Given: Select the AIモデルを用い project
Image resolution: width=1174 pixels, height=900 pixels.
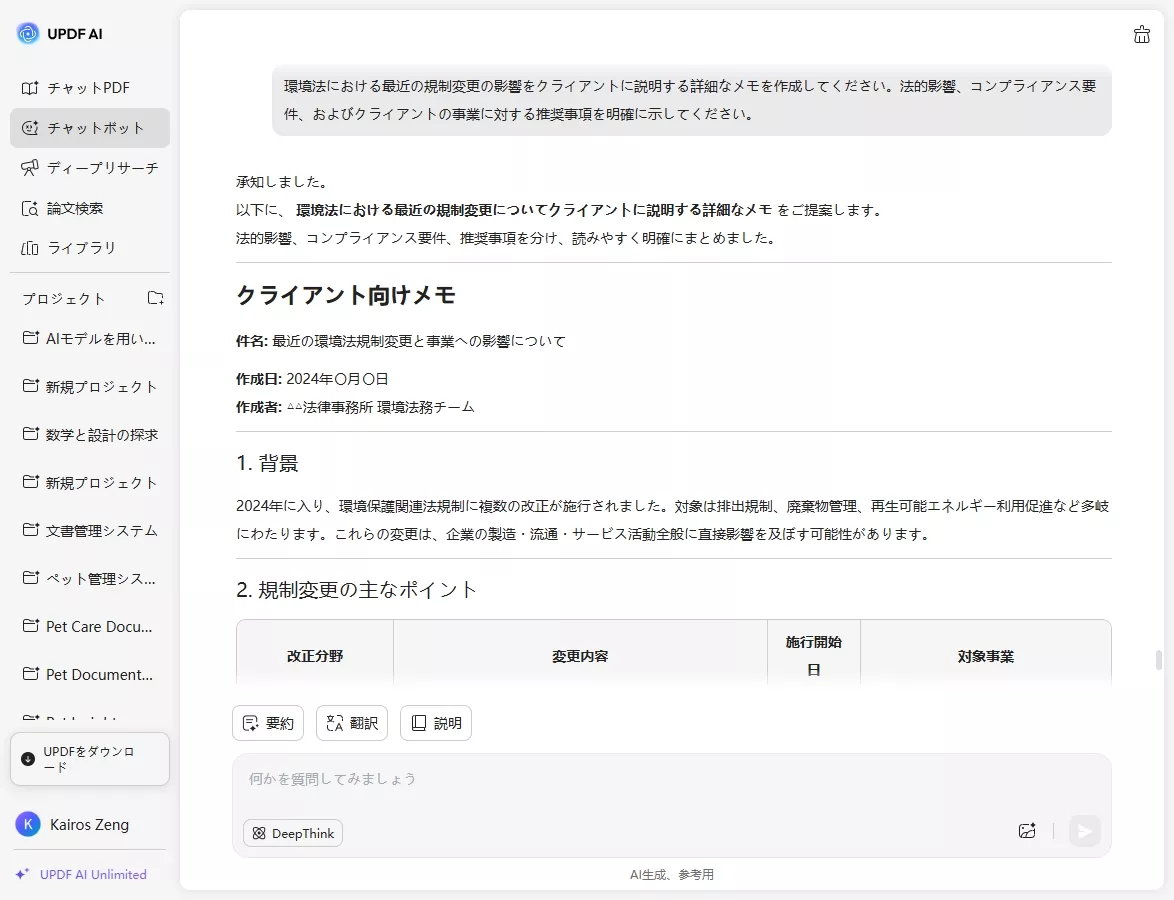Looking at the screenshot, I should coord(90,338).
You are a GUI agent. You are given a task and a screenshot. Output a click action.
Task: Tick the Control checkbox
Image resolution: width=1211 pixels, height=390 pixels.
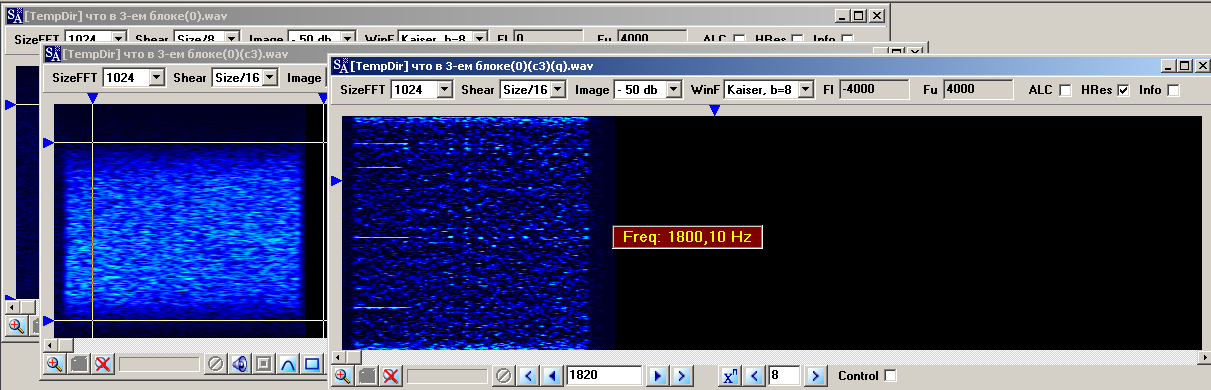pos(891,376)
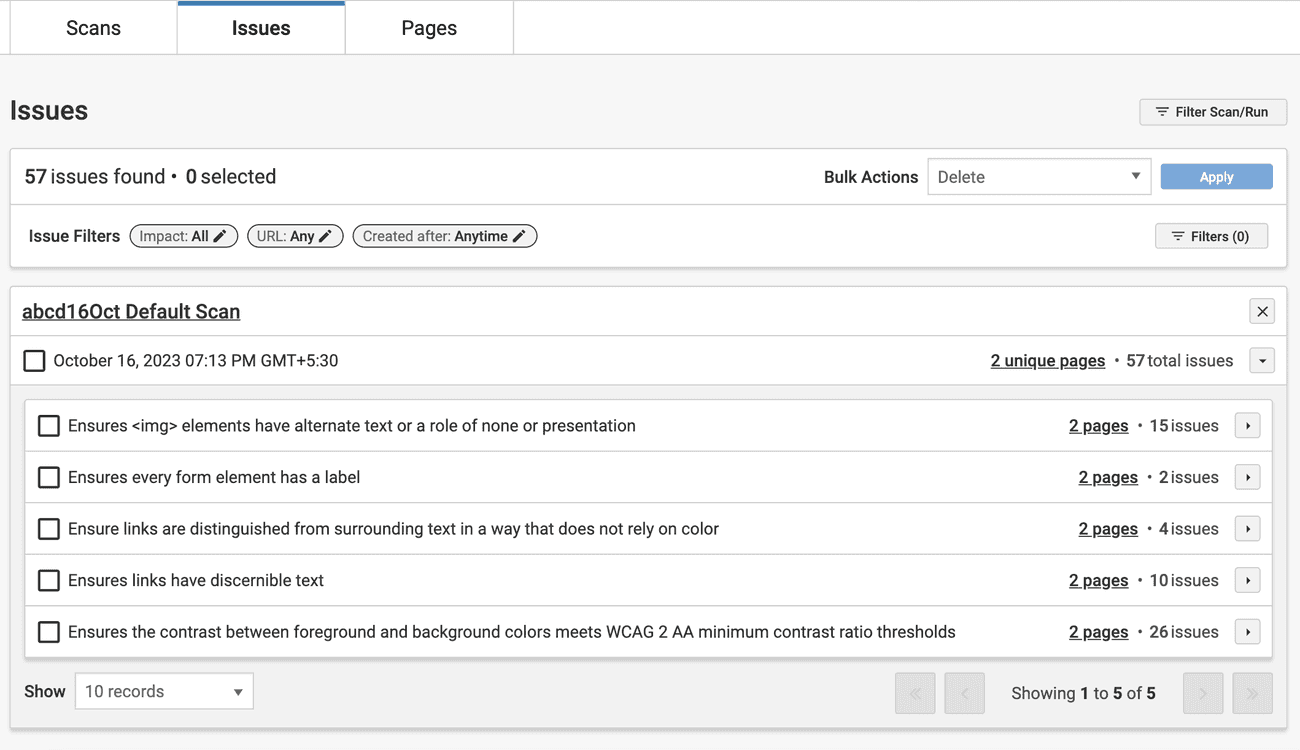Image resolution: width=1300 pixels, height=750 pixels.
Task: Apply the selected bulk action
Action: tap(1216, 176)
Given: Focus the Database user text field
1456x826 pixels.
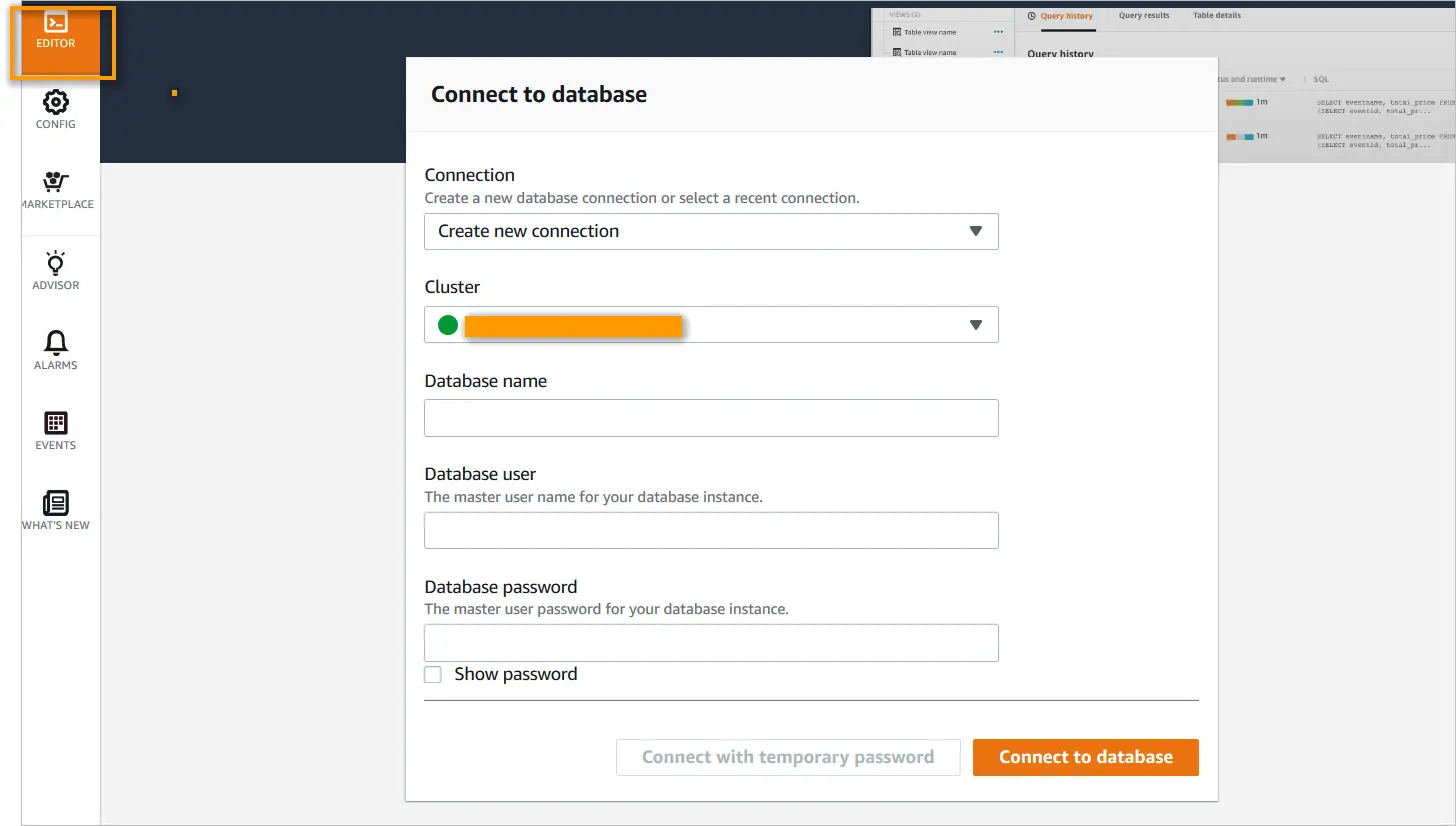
* * *
### [Your assignment]
Please output the material above again, exactly, and omit every image.

### [Solution to the exercise]
Given: Select the AIモデルを用い project
Image resolution: width=1174 pixels, height=900 pixels.
Looking at the screenshot, I should coord(90,338).
You are a GUI agent. You are given a task and a screenshot. Output a click action.
Task: Tick the Control checkbox
Image resolution: width=1211 pixels, height=390 pixels.
pos(891,376)
Image resolution: width=1300 pixels, height=750 pixels.
Task: Apply the selected bulk action
Action: tap(1216, 176)
Given: Focus the Database user text field
1456x826 pixels.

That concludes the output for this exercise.